Dans la première histoire, c'est le père tunisien qui a été rayé de la carte familiale, dans la deuxième, c'est le grand-père algérien.

A Avignon, deux pièces coup de poing, l'une autobiographique, l'autre fictive, mêlent l'intime et le politique pour raconter comment des traumatismes historiques comme la bataille de Bizerte ou le massacre d'Algériens à Paris en octobre 1961, ont fait éclater irrémédiablement des familles mixtes.

Présentée parmi les 1.600 pièces du foisonnant festival "off" d'Avignon, "Final Cut" est racontée et jouée par Myriam Saduis qui en est également l'héroïne. Elle qui s'appelait Saâdaoui avant que sa famille maternelle - des Italiens qui ont quitté la Tunisie en 1958 pour la France - n'éradique son père tunisien de sa vie.

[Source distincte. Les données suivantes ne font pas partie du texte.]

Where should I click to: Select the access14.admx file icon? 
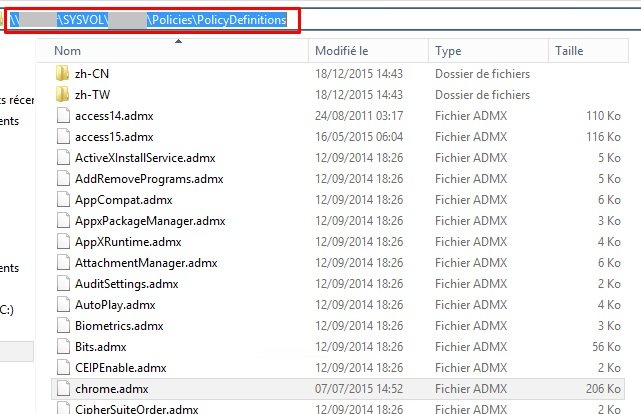coord(62,116)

Dans la pièce non dénuée d'humour, la plupart du temps seule en scène, elle raconte comment elle découvre pour la première fois le visage de ce père à travers des négatifs de photos gardés par sa mère.

- "Ne pas être assignée"

"Pour moi, c'était comme une métaphore du colonialisme français. Il y a tout un déni, des +négatifs+ dans la mémoire collective qui attendent d'être révélés", affirme à l'AFP la metteuse en scène et actrice de 56 ans établie en Belgique.

"Une fois qu'on les a révélés, on pourra les ranger dans un album et passer à autre chose", ajoute-t-elle.

Après plusieurs années de psychanalyse, elle se dit en paix avec ce passé traumatisant.

C'est en 1961, avec la bataille de la base navale tunisienne de Bizerte encore occupée par les troupes françaises, que son père et sa mère, alors enceinte d'elle, décident de partir pour la France. Mais ils sont rattrapés, le 17 octobre de la même année à Paris, par la répression sanglante d'une manifestation pacifique à l'appel du FLN algérien contre un couvre-feu imposé par Maurice Papon.

"Mes parents se trouvent projetés dans un contexte où le racisme est à son comble, où mon père par le seul fait d'être un Arabe est regardé de travers", explique Myriam Saduis.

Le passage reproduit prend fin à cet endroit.